(Bloomberg) -- Stellantis NV’s latest contract proposal to the United Auto Workers was met with resistance, with the union pushing back on the carmaker’s stance on job security in the electric-vehicle transition and pay parity, according to people familiar with the matter.
The owner of the Jeep and Ram brands made its sixth proposal to the UAW Thursday, which included a “significant product allocation” that “allows for workforce stability” during the life of the contract, Stellantis said in an emailed statement.
The carmaker is seeking to end a strike that on Friday expanded to an additional 38 facilities run by the company and General Motors Co. However, the UAW still sees the offer as inadequate, increasing the risk the work stoppage will drag on, said the people, who asked not to be identified because the discussions are private.
The Stellantis proposal offered job security to permanent workers, one person said. It didn’t include protections for 6,000 temporary employees, salaried designers at the company’s US headquarters in Auburn Hills, Michigan, or people on sick leave, according to the person.
In another point of contention, the Stellantis offer didn’t meet union demands about the fate of employees at the company’s engine and transmission plants in Michigan and Indiana. The carmaker offered a beefed-up “voluntary termination of employment” package for workers who may lose their jobs as battery-powered cars become more popular, according to one person. But workers whose jobs are eliminated and want to stay at the company would have to apply for new roles at a battery joint venture with Samsung SDI Co. in Kokomo, Indiana, and accept a lower wage, the person said.
The UAW declined to comment beyond public remarks its president made earlier Friday. Stellantis didn’t immediately respond to a request for comment.
Automakers are pouring tens of billions of dollars into designing and building EVs, while trying to boost profits on conventional gas vehicles to pay for it. Stellantis Chief Executive Officer Carlos Tavares has said EVs are 40% more expensive to make than combustion cars, a cost he can’t pass on to consumers.
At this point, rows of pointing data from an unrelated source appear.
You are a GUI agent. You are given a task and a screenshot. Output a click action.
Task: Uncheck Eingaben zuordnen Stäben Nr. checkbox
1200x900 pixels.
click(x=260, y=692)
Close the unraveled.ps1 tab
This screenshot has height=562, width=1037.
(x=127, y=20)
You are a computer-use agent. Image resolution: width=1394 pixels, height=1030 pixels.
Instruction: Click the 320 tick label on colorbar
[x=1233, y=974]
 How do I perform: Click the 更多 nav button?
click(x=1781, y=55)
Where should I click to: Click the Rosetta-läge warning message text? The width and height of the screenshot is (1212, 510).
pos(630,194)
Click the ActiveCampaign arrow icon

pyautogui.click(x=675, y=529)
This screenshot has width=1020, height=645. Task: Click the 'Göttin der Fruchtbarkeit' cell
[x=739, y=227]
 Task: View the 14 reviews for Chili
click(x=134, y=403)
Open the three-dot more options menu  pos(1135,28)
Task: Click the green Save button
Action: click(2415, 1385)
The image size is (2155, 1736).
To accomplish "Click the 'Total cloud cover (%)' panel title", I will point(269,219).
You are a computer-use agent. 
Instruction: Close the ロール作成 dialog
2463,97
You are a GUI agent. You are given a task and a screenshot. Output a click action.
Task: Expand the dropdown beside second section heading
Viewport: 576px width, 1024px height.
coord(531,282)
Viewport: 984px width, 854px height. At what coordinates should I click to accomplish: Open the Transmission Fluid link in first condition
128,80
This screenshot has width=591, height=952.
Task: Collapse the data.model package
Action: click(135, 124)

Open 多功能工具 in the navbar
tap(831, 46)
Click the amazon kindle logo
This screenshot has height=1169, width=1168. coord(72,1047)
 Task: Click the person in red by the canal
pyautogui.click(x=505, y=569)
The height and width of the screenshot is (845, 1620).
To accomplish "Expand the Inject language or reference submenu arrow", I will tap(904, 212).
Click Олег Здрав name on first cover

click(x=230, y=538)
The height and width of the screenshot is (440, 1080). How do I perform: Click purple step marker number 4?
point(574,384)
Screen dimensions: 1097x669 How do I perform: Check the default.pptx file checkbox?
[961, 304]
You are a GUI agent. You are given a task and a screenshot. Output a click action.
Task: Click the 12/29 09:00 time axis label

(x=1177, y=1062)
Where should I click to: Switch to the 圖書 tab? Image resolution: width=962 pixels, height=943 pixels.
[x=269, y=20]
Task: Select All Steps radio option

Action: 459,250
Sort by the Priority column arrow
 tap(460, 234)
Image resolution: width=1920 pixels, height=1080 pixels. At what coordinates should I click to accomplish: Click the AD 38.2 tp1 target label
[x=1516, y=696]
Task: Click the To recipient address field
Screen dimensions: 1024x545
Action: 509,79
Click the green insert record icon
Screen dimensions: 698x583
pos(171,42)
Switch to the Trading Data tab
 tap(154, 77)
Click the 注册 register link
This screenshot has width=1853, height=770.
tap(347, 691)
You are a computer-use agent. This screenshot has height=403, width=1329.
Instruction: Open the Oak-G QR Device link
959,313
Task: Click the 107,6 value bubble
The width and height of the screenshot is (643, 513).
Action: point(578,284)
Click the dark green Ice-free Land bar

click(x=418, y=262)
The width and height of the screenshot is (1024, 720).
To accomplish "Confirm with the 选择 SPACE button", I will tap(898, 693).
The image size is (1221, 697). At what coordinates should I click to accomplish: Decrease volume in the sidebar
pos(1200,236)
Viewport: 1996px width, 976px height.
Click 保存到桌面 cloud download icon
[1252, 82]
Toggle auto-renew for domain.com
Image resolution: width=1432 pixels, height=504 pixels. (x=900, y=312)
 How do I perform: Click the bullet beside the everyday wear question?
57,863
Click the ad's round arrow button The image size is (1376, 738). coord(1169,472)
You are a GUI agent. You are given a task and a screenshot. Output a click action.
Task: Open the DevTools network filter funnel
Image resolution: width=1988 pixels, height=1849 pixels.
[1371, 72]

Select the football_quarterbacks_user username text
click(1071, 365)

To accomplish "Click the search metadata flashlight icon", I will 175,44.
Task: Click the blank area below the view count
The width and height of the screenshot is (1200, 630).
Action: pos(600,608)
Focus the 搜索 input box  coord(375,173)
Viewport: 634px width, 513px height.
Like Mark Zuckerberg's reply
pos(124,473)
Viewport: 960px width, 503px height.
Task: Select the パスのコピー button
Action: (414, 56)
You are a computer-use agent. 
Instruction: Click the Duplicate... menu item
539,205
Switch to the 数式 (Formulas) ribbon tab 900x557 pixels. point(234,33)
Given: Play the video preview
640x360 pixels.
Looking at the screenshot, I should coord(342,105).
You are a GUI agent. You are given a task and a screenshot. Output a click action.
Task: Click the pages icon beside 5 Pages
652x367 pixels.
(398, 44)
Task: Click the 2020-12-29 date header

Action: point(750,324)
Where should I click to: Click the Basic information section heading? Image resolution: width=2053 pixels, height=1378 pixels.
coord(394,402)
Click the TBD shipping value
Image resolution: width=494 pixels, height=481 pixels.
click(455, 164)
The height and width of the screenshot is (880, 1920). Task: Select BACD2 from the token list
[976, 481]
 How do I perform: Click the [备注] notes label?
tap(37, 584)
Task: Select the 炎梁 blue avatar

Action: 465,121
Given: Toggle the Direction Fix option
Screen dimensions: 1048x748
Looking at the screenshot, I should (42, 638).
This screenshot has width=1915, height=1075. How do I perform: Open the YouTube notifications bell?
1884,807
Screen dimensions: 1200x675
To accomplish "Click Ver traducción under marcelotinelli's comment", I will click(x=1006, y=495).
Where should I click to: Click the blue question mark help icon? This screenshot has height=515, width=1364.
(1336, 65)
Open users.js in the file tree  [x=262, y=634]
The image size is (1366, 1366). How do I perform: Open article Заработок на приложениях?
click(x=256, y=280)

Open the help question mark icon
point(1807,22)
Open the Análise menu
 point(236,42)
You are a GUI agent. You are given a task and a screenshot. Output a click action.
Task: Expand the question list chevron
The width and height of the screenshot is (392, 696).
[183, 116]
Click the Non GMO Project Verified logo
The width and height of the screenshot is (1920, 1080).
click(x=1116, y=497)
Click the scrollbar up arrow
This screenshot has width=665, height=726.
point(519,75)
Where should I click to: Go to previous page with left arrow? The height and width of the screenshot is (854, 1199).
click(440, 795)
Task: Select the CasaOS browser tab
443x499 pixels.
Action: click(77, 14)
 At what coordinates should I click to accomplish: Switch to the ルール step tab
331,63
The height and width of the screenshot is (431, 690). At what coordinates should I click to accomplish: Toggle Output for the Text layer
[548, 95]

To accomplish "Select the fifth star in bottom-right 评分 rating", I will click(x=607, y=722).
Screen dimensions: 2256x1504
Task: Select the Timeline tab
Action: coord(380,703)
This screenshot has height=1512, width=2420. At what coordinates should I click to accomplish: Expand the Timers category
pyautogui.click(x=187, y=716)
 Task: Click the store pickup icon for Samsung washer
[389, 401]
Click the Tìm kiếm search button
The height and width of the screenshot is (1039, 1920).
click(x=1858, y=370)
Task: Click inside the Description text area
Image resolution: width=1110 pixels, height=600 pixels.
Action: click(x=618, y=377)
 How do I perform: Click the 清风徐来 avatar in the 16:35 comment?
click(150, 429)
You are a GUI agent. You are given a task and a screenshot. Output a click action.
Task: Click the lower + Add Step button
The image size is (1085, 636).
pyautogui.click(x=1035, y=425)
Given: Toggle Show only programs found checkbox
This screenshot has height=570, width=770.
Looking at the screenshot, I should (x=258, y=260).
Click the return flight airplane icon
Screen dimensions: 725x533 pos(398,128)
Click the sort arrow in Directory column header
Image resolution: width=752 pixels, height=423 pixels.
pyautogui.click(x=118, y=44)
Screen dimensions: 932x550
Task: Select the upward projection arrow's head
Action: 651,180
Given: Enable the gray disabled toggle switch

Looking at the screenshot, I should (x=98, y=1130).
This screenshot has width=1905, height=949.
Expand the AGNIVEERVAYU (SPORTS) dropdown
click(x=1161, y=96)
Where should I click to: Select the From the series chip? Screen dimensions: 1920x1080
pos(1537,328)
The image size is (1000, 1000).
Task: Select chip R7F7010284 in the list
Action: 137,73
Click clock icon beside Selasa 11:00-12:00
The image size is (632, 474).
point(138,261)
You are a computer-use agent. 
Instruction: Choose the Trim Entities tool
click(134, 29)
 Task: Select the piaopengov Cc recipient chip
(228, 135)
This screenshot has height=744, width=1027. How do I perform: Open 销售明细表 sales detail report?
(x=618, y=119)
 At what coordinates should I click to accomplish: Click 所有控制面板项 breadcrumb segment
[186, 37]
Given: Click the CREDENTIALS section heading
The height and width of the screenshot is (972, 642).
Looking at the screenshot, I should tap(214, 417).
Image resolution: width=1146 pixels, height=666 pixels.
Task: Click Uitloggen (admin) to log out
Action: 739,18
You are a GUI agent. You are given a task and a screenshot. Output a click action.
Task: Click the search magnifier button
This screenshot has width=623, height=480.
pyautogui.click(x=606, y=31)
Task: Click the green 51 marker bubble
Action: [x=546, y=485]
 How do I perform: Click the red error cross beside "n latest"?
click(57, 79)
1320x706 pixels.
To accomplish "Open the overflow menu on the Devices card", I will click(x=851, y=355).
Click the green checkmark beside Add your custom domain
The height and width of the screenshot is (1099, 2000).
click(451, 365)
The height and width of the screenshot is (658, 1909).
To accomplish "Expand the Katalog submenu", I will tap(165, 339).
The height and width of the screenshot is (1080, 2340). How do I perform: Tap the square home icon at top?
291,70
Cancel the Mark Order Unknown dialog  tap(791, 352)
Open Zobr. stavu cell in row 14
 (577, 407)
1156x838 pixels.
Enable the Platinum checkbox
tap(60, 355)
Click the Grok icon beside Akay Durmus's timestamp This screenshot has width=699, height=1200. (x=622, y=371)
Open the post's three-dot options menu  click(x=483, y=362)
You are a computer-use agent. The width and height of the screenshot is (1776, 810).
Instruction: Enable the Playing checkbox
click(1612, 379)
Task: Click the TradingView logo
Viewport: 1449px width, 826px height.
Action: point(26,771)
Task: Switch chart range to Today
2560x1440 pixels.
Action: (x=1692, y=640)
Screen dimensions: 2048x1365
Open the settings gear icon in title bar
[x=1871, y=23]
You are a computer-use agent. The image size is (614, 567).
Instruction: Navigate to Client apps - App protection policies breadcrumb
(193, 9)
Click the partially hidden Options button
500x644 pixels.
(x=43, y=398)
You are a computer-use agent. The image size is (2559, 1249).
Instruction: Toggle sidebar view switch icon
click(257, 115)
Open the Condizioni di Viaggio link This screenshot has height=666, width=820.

In response, UAW President Shawn Fain has accused auto executives of engaging in a “race to the bottom” in the transition to EVs, with factories that will employ fewer workers making lower wages.
Stellantis has proposed building the Ram Revolution, the electric version of its Ram pickup truck, in two plants: its Sterling Heights, Michigan, assembly plant and at a site in Mexico, one of the people said. The UAW wants to see product put into an idled Jeep plant in Belvidere, Illinois, rather than go to Mexico.
The company has also proposed eliminating 800 designer jobs from its salaried bargaining unit that works at its Michigan headquarters, and convert the rest to hourly workers, the person said.
Job security isn’t the only issue holding up an agreement between the UAW and Stellantis. The union wants employees at its Mopar parts-distribution plants to earn the same wage as assembly workers, said another person. In a live-stream address Friday, Fain underscored pay parity for parts-plant workers, job security, inflation protection and tweaks to the profit-sharing formula as sticking points in both the GM and Stellantis talks.
Ford Motor Co. has agreed to such a pay bump for workers at its parts plants, Fain said in the address. As a result, Ford was the only major Detroit automaker spared in an expansion of the strike that started last week.
At GM, the cost-of-living payments, or COLA, and how the company handles temporary workers remain the big issues, according to people familiar with the matter. The union wants more paid vacation time. If the company grants it, management would want to keep enough temps to cover it. But the union wants to reduce temp coverage, which would force the company to hire more workers.
The union wants COLA payments tied to inflation, which would give workers raises that match the inflation rate on top of their currently offered 20% pay raise. GM prefers to give cash payments for inflation protection that are capped at a fixed value.
The union also wants a two-year guaranteed payment for laid-off workers, a demand that Ford has agreed to meet. GM, however, balked at the request, Fain said.
GM pointed to a comment made earlier Friday in response to Fain’s address. “Today’s strike escalation by the UAW’s top leadership is unnecessary,” the company said.
(Updates with details on GM discussions starting in 13th paragraph.)